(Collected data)

***

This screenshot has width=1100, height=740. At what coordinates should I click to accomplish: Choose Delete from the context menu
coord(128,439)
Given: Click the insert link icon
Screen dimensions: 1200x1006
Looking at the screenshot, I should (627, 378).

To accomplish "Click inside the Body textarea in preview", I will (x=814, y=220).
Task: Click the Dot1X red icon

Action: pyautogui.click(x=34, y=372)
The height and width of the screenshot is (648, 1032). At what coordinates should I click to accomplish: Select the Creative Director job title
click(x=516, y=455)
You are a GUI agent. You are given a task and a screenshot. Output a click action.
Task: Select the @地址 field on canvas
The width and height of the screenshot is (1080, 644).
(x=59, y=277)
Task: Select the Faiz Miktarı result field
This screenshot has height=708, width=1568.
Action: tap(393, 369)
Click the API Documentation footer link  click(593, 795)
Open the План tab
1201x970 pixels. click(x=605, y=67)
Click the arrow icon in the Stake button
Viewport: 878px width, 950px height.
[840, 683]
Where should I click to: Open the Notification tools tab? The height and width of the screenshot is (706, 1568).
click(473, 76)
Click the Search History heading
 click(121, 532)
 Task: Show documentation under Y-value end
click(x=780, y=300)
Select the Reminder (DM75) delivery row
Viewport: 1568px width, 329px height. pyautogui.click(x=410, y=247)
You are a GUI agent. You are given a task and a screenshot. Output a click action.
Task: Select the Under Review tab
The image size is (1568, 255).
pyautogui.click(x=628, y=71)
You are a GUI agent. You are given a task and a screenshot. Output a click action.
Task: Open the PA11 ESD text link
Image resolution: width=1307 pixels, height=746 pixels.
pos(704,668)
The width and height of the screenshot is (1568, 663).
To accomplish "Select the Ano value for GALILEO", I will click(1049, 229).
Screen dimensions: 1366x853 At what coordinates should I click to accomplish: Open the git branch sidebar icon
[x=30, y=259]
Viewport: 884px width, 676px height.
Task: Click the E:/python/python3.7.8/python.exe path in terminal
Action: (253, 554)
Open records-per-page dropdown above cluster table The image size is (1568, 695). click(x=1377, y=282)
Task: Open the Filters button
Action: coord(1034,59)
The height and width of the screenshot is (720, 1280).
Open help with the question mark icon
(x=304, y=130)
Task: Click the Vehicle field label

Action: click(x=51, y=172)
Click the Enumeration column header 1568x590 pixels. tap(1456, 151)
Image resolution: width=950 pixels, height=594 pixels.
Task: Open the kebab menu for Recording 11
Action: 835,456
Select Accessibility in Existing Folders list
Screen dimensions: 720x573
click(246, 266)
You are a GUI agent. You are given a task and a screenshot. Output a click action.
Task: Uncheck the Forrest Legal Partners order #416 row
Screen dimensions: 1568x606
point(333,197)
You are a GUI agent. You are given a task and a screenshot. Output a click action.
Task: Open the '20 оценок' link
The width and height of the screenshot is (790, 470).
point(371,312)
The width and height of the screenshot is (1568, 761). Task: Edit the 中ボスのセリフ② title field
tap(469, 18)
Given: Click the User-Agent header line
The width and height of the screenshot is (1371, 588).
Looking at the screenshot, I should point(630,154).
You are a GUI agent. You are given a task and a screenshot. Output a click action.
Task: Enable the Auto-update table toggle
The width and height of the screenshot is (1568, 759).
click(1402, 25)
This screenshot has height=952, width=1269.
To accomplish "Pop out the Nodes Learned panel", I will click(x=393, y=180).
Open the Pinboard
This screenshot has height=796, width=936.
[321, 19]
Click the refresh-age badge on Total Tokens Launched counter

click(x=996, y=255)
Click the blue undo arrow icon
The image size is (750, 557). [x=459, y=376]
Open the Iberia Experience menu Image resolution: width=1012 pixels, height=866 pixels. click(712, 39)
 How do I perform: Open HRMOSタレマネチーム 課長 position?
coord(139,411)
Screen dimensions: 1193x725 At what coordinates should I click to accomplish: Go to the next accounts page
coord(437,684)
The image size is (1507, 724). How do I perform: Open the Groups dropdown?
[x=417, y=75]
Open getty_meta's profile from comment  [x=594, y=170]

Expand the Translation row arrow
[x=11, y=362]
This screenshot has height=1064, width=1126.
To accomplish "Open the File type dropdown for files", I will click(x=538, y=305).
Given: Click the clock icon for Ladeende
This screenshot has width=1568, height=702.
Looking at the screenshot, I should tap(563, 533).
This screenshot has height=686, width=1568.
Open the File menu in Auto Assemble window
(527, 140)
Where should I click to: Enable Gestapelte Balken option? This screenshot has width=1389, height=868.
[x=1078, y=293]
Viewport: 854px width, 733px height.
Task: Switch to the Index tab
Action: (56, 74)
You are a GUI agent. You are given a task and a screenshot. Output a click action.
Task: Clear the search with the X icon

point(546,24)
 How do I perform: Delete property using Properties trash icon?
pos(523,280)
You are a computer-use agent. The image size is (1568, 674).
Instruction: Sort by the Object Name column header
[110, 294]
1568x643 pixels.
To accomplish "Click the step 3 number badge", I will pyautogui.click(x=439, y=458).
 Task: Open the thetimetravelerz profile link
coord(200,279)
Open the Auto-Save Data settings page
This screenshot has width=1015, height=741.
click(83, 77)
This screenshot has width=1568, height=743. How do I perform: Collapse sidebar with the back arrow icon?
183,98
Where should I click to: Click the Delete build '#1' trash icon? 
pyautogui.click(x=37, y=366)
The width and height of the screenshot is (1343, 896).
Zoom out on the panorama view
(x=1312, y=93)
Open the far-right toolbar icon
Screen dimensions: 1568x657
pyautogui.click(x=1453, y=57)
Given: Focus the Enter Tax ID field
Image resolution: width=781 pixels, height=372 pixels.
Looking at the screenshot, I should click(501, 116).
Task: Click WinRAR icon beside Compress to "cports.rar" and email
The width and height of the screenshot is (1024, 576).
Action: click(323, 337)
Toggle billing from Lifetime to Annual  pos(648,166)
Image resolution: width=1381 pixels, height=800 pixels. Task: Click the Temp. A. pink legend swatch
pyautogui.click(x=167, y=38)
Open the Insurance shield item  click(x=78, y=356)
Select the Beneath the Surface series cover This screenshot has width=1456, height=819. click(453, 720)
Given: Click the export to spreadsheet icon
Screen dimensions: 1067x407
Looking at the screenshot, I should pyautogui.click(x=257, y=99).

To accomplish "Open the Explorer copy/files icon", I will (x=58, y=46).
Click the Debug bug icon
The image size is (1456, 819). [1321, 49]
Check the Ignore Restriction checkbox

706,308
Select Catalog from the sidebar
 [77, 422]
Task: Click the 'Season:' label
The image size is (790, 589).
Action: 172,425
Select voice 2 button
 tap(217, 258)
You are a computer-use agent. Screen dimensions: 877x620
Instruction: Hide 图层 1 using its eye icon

***

Present every entry above as a numbered list, leaving out blank lines.

- **Exercise response**:
1. This screenshot has width=1100, height=740. At what coordinates should I click to accomplish: Choose Delete from the context menu
2. coord(128,439)
3. Given: Click the insert link icon
4. Screen dimensions: 1200x1006
5. Looking at the screenshot, I should (627, 378).
6. To accomplish "Click inside the Body textarea in preview", I will (x=814, y=220).
7. Task: Click the Dot1X red icon
8. Action: pyautogui.click(x=34, y=372)
9. The height and width of the screenshot is (648, 1032). At what coordinates should I click to accomplish: Select the Creative Director job title
10. click(x=516, y=455)
11. You are a GUI agent. You are given a task and a screenshot. Output a click action.
12. Task: Select the @地址 field on canvas
13. The width and height of the screenshot is (1080, 644).
14. (x=59, y=277)
15. Task: Select the Faiz Miktarı result field
16. This screenshot has height=708, width=1568.
17. Action: tap(393, 369)
18. Click the API Documentation footer link  click(593, 795)
19. Open the План tab
20. 1201x970 pixels. click(x=605, y=67)
21. Click the arrow icon in the Stake button
22. Viewport: 878px width, 950px height.
23. [840, 683]
24. Where should I click to: Open the Notification tools tab? The height and width of the screenshot is (706, 1568).
25. click(473, 76)
26. Click the Search History heading
27.  click(121, 532)
28.  Task: Show documentation under Y-value end
29. click(x=780, y=300)
30. Select the Reminder (DM75) delivery row
31. Viewport: 1568px width, 329px height. pyautogui.click(x=410, y=247)
32. You are a GUI agent. You are given a task and a screenshot. Output a click action.
33. Task: Select the Under Review tab
34. The image size is (1568, 255).
35. pyautogui.click(x=628, y=71)
36. You are a GUI agent. You are given a task and a screenshot. Output a click action.
37. Task: Open the PA11 ESD text link
38. Image resolution: width=1307 pixels, height=746 pixels.
39. pos(704,668)
40. The width and height of the screenshot is (1568, 663).
41. To accomplish "Select the Ano value for GALILEO", I will click(1049, 229).
42. Screen dimensions: 1366x853 At what coordinates should I click to accomplish: Open the git branch sidebar icon
43. [x=30, y=259]
44. Viewport: 884px width, 676px height.
45. Task: Click the E:/python/python3.7.8/python.exe path in terminal
46. Action: (253, 554)
47. Open records-per-page dropdown above cluster table The image size is (1568, 695). click(x=1377, y=282)
48. Task: Open the Filters button
49. Action: coord(1034,59)
50. The height and width of the screenshot is (720, 1280).
51. Open help with the question mark icon
52. (x=304, y=130)
53. Task: Click the Vehicle field label
54. Action: click(x=51, y=172)
55. Click the Enumeration column header 1568x590 pixels. tap(1456, 151)
56. Image resolution: width=950 pixels, height=594 pixels.
57. Task: Open the kebab menu for Recording 11
58. Action: 835,456
59. Select Accessibility in Existing Folders list
60. Screen dimensions: 720x573
61. click(246, 266)
62. You are a GUI agent. You are given a task and a screenshot. Output a click action.
63. Task: Uncheck the Forrest Legal Partners order #416 row
64. Screen dimensions: 1568x606
65. point(333,197)
66. You are a GUI agent. You are given a task and a screenshot. Output a click action.
67. Task: Open the '20 оценок' link
68. The width and height of the screenshot is (790, 470).
69. point(371,312)
70. The width and height of the screenshot is (1568, 761). Task: Edit the 中ボスのセリフ② title field
71. tap(469, 18)
72. Given: Click the User-Agent header line
73. The width and height of the screenshot is (1371, 588).
74. Looking at the screenshot, I should point(630,154).
75. You are a GUI agent. You are given a task and a screenshot. Output a click action.
76. Task: Enable the Auto-update table toggle
77. The width and height of the screenshot is (1568, 759).
78. click(1402, 25)
79. This screenshot has height=952, width=1269.
80. To accomplish "Pop out the Nodes Learned panel", I will click(x=393, y=180).
81. Open the Pinboard
82. This screenshot has height=796, width=936.
83. [321, 19]
84. Click the refresh-age badge on Total Tokens Launched counter
85. click(x=996, y=255)
86. Click the blue undo arrow icon
87. The image size is (750, 557). [x=459, y=376]
88. Open the Iberia Experience menu Image resolution: width=1012 pixels, height=866 pixels. click(712, 39)
89.  How do I perform: Open HRMOSタレマネチーム 課長 position?
90. coord(139,411)
91. Screen dimensions: 1193x725 At what coordinates should I click to accomplish: Go to the next accounts page
92. coord(437,684)
93. The image size is (1507, 724). How do I perform: Open the Groups dropdown?
94. [x=417, y=75]
95. Open getty_meta's profile from comment  [x=594, y=170]
96. Expand the Translation row arrow
97. [x=11, y=362]
98. This screenshot has height=1064, width=1126.
99. To accomplish "Open the File type dropdown for files", I will click(x=538, y=305).
100. Given: Click the clock icon for Ladeende
101. This screenshot has width=1568, height=702.
102. Looking at the screenshot, I should tap(563, 533).
103. This screenshot has height=686, width=1568.
104. Open the File menu in Auto Assemble window
105. (527, 140)
106. Where should I click to: Enable Gestapelte Balken option? This screenshot has width=1389, height=868.
107. [x=1078, y=293]
108. Viewport: 854px width, 733px height.
109. Task: Switch to the Index tab
110. Action: (56, 74)
111. You are a GUI agent. You are given a task and a screenshot. Output a click action.
112. Task: Clear the search with the X icon
113. point(546,24)
114.  How do I perform: Delete property using Properties trash icon?
115. pos(523,280)
116. You are a computer-use agent. The image size is (1568, 674).
117. Instruction: Sort by the Object Name column header
118. [110, 294]
119. 1568x643 pixels.
120. To accomplish "Click the step 3 number badge", I will pyautogui.click(x=439, y=458).
121.  Task: Open the thetimetravelerz profile link
122. coord(200,279)
123. Open the Auto-Save Data settings page
124. This screenshot has width=1015, height=741.
125. click(83, 77)
126. This screenshot has width=1568, height=743. How do I perform: Collapse sidebar with the back arrow icon?
127. 183,98
128. Where should I click to: Click the Delete build '#1' trash icon? 
129. pyautogui.click(x=37, y=366)
130. The width and height of the screenshot is (1343, 896).
131. Zoom out on the panorama view
132. (x=1312, y=93)
133. Open the far-right toolbar icon
134. Screen dimensions: 1568x657
135. pyautogui.click(x=1453, y=57)
136. Given: Focus the Enter Tax ID field
137. Image resolution: width=781 pixels, height=372 pixels.
138. Looking at the screenshot, I should click(501, 116).
139. Task: Click WinRAR icon beside Compress to "cports.rar" and email
140. The width and height of the screenshot is (1024, 576).
141. Action: click(323, 337)
142. Toggle billing from Lifetime to Annual  pos(648,166)
143. Image resolution: width=1381 pixels, height=800 pixels. Task: Click the Temp. A. pink legend swatch
144. pyautogui.click(x=167, y=38)
145. Open the Insurance shield item  click(x=78, y=356)
146. Select the Beneath the Surface series cover This screenshot has width=1456, height=819. click(453, 720)
147. Given: Click the export to spreadsheet icon
148. Screen dimensions: 1067x407
149. Looking at the screenshot, I should pyautogui.click(x=257, y=99).
150. To accomplish "Open the Explorer copy/files icon", I will (x=58, y=46).
151. Click the Debug bug icon
152. The image size is (1456, 819). [1321, 49]
153. Check the Ignore Restriction checkbox
154. 706,308
155. Select Catalog from the sidebar
156.  [77, 422]
157. Task: Click the 'Season:' label
158. The image size is (790, 589).
159. Action: 172,425
160. Select voice 2 button
161.  tap(217, 258)
162. You are a computer-use agent. Screen dimensions: 877x620
163. Instruction: Hide 图层 1 using its eye icon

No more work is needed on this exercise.